SDN FEATURE NEWS

CPLANE Makes Available SDN Software for Connecting Apps across Data Centers

By Paula Bernier October 23, 2014

CPLANE Networks this week commercially launched its Dynamic Virtual Networks Interconnect product for wide area networks.

This software-defined networking software, which is based on OpenStack, leverages the company’s SDN Controller to enable the creation of Layer 2 and 3 VPNs over MPLS. That way, data center operations can connect applications spanning multiple data centers.

DVNI also allows for automatic discovery; label-switched path traffic optimization planning, modeling and analysis for fast reroutes and alternate paths; policy-based management for overbooking, security, and QoS; and resource-based admission control and traffic shaping.

In other recent news from CPLANE, the company in August announced a partnership with KnowÏSys Inc.

The alliance brings together the CPLANE NETWORKS Dynamic Virtual Networks solution together with the KnowÏSys lean innovation practices to allow for streamlined cloud deployments through automation, integration, and planning.

"Customers need agile cloud services to respond to increasingly shorter and more demanding business cycles," said Larry Lozon, founder and managing partner of KnowÏSys. "They want the benefits that public clouds offer, but with more control, better security and improved operational oversight. KnowÏSys accelerates the OpenStack design and deployment process while ensuring operational control and integrity. CPLANE's lightweight, easy to deploy SDN solution delivers the performance, scalability and reliability that today's large data centers demand."
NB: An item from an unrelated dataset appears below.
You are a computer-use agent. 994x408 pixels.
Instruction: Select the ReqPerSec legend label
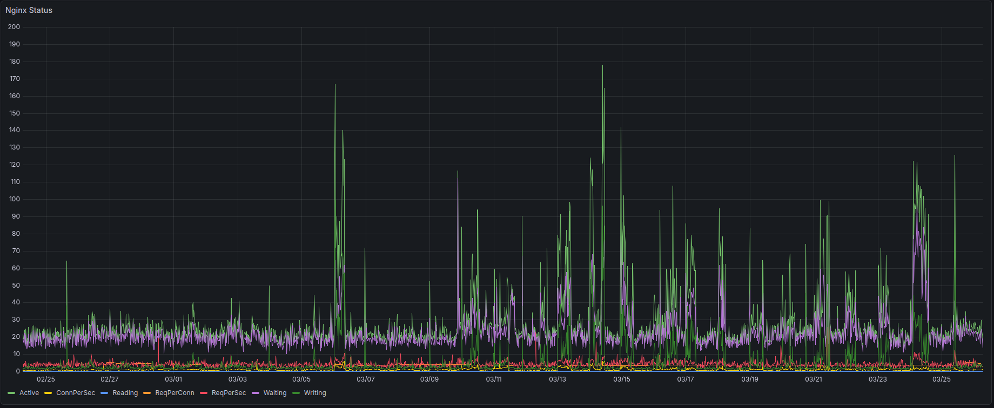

OpenStack, for those not familiar, is a cloud-focused open source effort initiated by Rackspace. Just as Rackspace was readying to open its cloud source code, it heard that NASA had a similar effort under way with the Nebula cloud solution. So Rackspace joined forces with NASA under the umbrella of the cloud initiative now known as OpenStack, and this effort has been growing ever since. There were some cloud services out there before the launch of OpenStack, but different players had different stacks and APIs, which was slowing down the adoption of cloud solutions because users didn’t give them the visibility and control they needed. And customers wanted to run cloud solutions inside their data centers on their networks, but a lot of available software wasn’t written at any kind of scale to allow for that. Also, some users wanted to leverage the public cloud for functions that weren’t required to be on site.